Today District of Columbia Mayor Vincent Gray and Interim Chief Technology Officer (CTO) Rob Mancini announced that the District has released its first comprehensive broadband map of the District of Columbia. The map, developed by the District’s central technology agency, the Office of the Chief Technology Officer (OCTO), can be found online at DC Broadband Map.
OCTO’s broadband map is the District Government’s first data-driven, comprehensive picture of broadband access and resources in the District. Created with Geographic Information Systems (GIS) technology, the map is interactive and allows users to view data associated with certain features of the map.
The new broadband map is funded by an American Recoverhttp://broadbandmap.dc.govy and Reinvestment Act (ARRA) grant from the National Telecommunications and Information Administration (NTIA).
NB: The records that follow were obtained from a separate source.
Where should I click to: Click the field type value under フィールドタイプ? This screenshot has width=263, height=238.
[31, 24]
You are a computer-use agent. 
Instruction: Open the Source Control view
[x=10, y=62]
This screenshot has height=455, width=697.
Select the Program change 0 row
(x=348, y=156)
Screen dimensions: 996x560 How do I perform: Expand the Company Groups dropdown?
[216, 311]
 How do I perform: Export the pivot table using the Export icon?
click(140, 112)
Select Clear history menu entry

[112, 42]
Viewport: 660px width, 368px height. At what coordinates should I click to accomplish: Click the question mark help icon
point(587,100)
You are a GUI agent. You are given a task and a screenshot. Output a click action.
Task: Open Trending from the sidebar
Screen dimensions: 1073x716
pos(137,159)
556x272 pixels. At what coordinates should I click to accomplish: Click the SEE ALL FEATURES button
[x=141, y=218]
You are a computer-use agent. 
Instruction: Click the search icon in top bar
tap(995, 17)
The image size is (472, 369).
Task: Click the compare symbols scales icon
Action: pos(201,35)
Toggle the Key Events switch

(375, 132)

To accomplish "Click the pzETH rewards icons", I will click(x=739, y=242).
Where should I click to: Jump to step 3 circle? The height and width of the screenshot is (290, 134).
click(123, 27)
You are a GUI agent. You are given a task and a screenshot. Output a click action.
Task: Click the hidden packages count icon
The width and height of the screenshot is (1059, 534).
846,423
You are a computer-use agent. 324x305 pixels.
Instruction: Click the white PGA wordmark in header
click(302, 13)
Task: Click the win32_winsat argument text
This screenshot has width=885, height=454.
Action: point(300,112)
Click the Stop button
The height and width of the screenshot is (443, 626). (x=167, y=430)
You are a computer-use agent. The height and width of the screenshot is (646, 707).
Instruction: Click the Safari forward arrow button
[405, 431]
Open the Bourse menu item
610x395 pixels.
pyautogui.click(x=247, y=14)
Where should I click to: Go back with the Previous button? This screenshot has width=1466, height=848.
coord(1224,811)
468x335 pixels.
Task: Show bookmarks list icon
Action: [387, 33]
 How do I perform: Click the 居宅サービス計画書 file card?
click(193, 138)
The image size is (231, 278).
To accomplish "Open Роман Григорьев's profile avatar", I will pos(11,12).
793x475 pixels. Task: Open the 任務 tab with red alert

As part of its grant obligation, OCTO provided its District broadband map data to NTIA for use in the NTIA’s national broadband map, released February 17, 2011.
The map shows estimated residential broadband adoption rates by Census tract for the entire city. The residential broadband adoption rate is the number of households subscribing to wireline broadband, according to broadband providers’ filings with the Federal Communications Commission, divided by the number of households according to the 2000 Census. The map identifies the types of broadband providers (i.e., wireline or wireless) by location and their methods of transmission (e.g., copper wire versus DSL) and download/upload speeds.
The District broadband map reveals a stark digital divide in the District. The average broadband wireline adoption rate for the District as a whole in 2009 was 65.3%. However, areas meeting NTIA’s definition of “underserved” (with broadband adoption rates below 40%) cluster in the less affluent Wards 5, 7 and 8, while adoption rates in more affluent Wards generally fall in the 80%-100% range.
The map also highlights major District broadband resources installed by OCTO. These include the free computers and high-speed Internet access in all of the District’s 25 branch libraries, as well as the over 250 free Wifi hotspots in and around government facilities throughout the city. Both the high-speed Internet in libraries and the free Wifi hotspots are powered by DC-Net, OCTO’s fiber-optic telecommunications platform that supports secure citywide data, voice, video, and wireless services for the DC Government.
“My administration is committed to bridging the digital divide and creating jobs for District residents,” said DC Mayor Gray. “By providing detailed data on both broadband needs and resources in the District, the map takes an important step toward our goal of expanding access to technology citywide, and especially in underserved communities.”
The District broadband map is one of a series of ARRA-funded OCTO initiatives aimed at bridging the digital divide and expand economic opportunity for District residents. Other ARRA-funded OCTO initiatives now under development include: conducting a citywide broadband outreach and awareness campaign; providing free computers, training, and subsidized Internet access for residents of underserved areas; and expanding the District’s DC-Net high-speed fiber network into a public access middle-mile network that anchor institutions and Internet service providers can access to deliver more affordable last-mile service to underserved communities.
“Bridging the digital divide means ensuring that people have access to computers, know how to use them, and have high-speed Internet access - at public venues, at work, and at home,” said Interim CTO Mancini. “With the support of our federal grants, we’re working on all these fronts. Our new broadband map is an important milestone in our work, as well as an important contribution to the national mapping effort.”